If so, can we confirm or rule out any on our list, and do we need to test to do that?
Finally, even if we do a test, tell me how that will change how you’ll manage the patient.”

This ranges from legitimate concerns related to family history to something the patient is just worried about. I’ve been asked by chain-smoking, obese Type-A patients, who have no symptoms at all, to get a total body CT scan. What’s the point? (Besides the fact that these CTs have a ton of radiation, haven’t been found to really help and have a high rate of false positives causing even more testing).  Instead, we should be getting the cholesterol checked, enrolling in a smoking cessation course and seeing a dietician—money and time much better spent in the long run.

“I read on the Internet_____”

Probably the greatest waste of valuable time with your doctor is asking him or her to steer you through the scattered information you derived from Googling. You can waste a lot of time asking doctors how they can be so sure that you don’t have that rare syndrome because you read somewhere on the internet that occasionally non-pygmies get it.  This is time that your doctor should be thinking about you, not internet pathology. Perhaps once you’ve achieved an unbiased evaluation you can bring up what you’ve researched on the internet, so your doctor doesn’t overlook your concerns.

“I saw an ad for______”

Ahh, the power of marketing and advertising!
It works. Problem is, we usually don’t choose a treatment until after we’ve made the diagnosis. And then we choose  based on what’s best clinically for the patient, not on what the best ads are. At least it brings the patients in—we’ve diagnosed diabetes in men who came in for Flomax thinking it was their prostate causing frequent urination, and heart disease in some who came in for Nexium thinking it was heartburn. Last year, we had a whole lot if people coming in thinking they were bipolar because of the TV ads. Unfortunately, they did have medical problems but we spent a lot of valuable time trying to convince them they weren’t bipolar.

“I want to be referred to this specialist for_______”

“Doctor, this patient wants you to recommend an orthopedic spine surgeon for his back pain.”
“Has he had an evaluation. I should see him first.”
“No one has seen him for this, but he says he knows it’s his back and doesn’t understand the reason why he has to see you, so he’s going anyway.”

Ahem. Well, there are probably four billion reasons why ($4B/yr in health costs for back pain). But worse, he’d already self-diagnosed his problem as his back.  Several CT scans, epidural shots, physical therapy, chiropractor and MRIs later, he finally came in, where we diagnosed him with prostate cancer. Asking for a specialty referral before any other evaluation narrows your care almost into a tunnel-vision. 
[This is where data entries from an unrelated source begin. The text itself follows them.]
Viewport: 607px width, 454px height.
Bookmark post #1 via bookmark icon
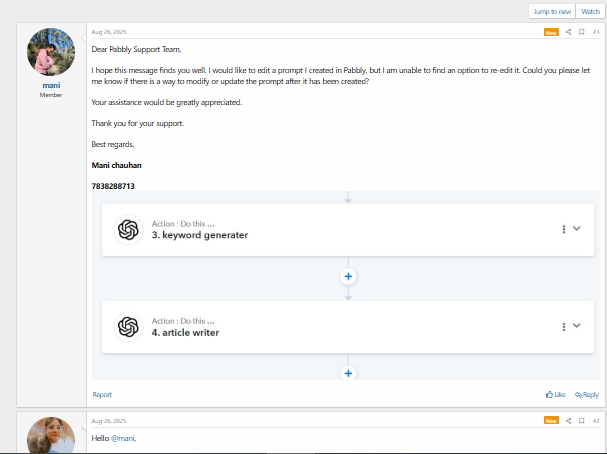pyautogui.click(x=581, y=32)

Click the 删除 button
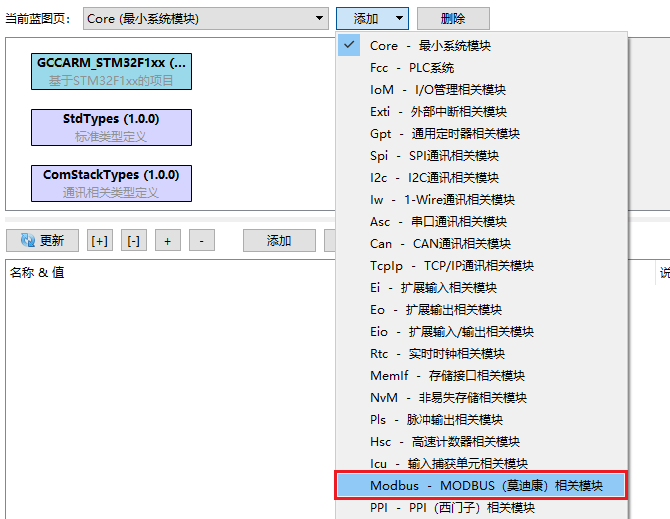coord(453,18)
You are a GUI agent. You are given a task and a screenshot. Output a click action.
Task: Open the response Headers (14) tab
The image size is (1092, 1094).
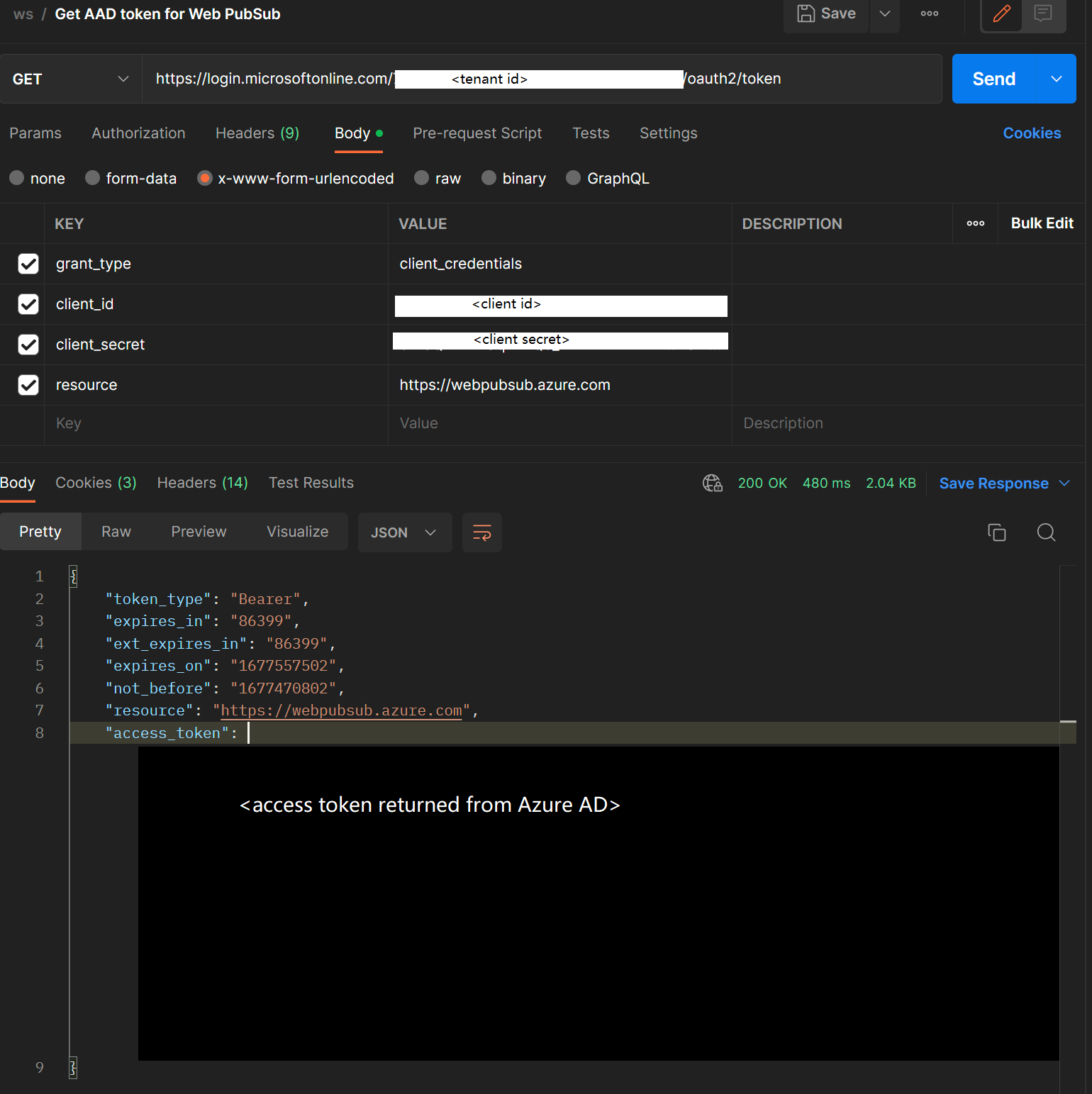[x=202, y=483]
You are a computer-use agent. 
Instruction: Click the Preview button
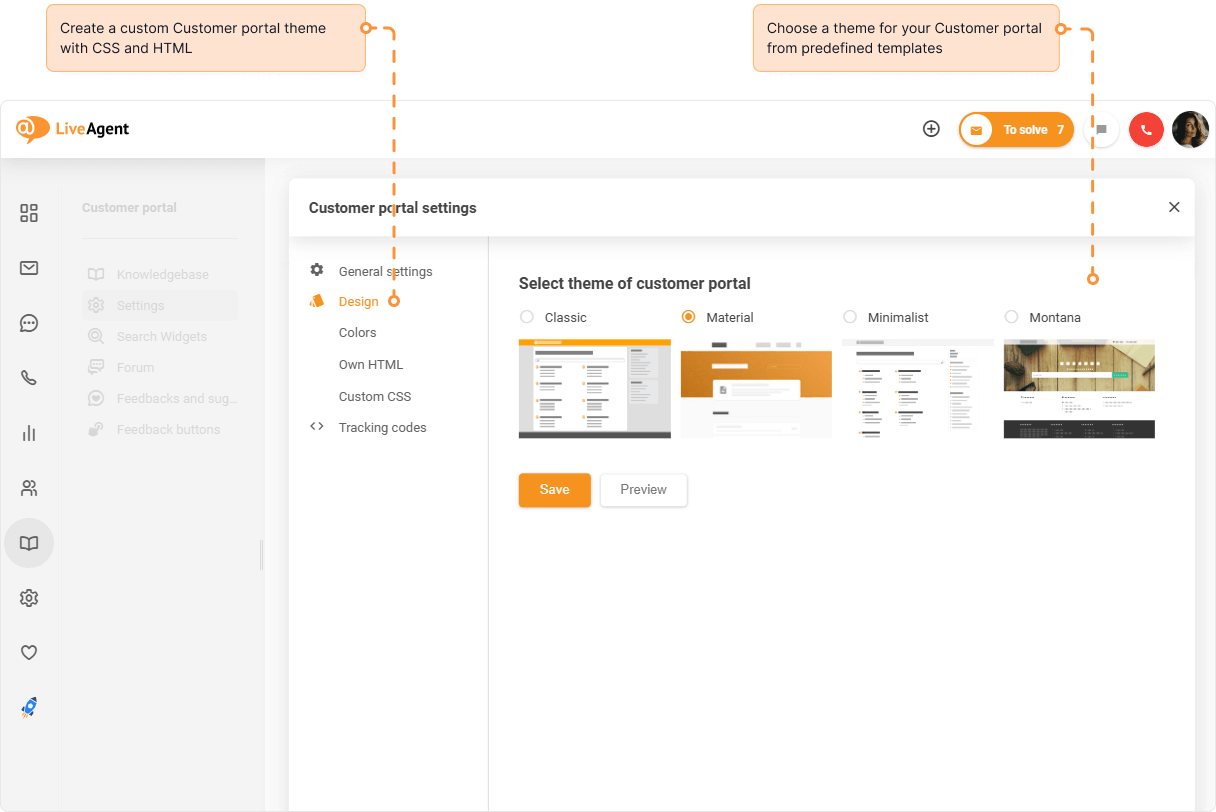click(x=643, y=490)
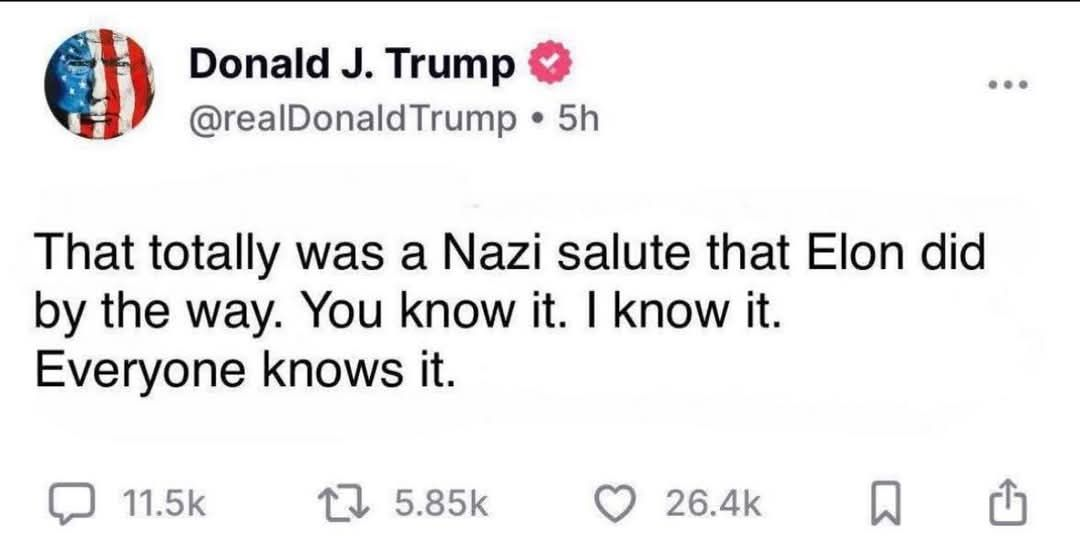The height and width of the screenshot is (536, 1080).
Task: Open the Donald J. Trump display name
Action: click(x=352, y=65)
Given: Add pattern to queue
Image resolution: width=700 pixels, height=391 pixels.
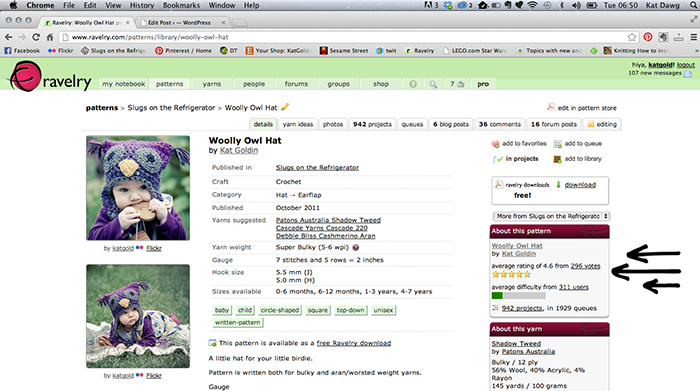Looking at the screenshot, I should coord(578,144).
We are a health care system in crisis due to costs. There are not enough primary care physicians to adequately serve everyone, mainly because it’s a tough job and much more poorly reimbursed than procedural specialties. Health care can be so complicated these days, but it doesn’t have to be. Explain your symptoms in detail first and then, and only after that, explain what diseases you’re worried about. We as doctors in turn need to care enough to listen closely to what you have to say. Together, we can make sure that your medical needs are well taken care of.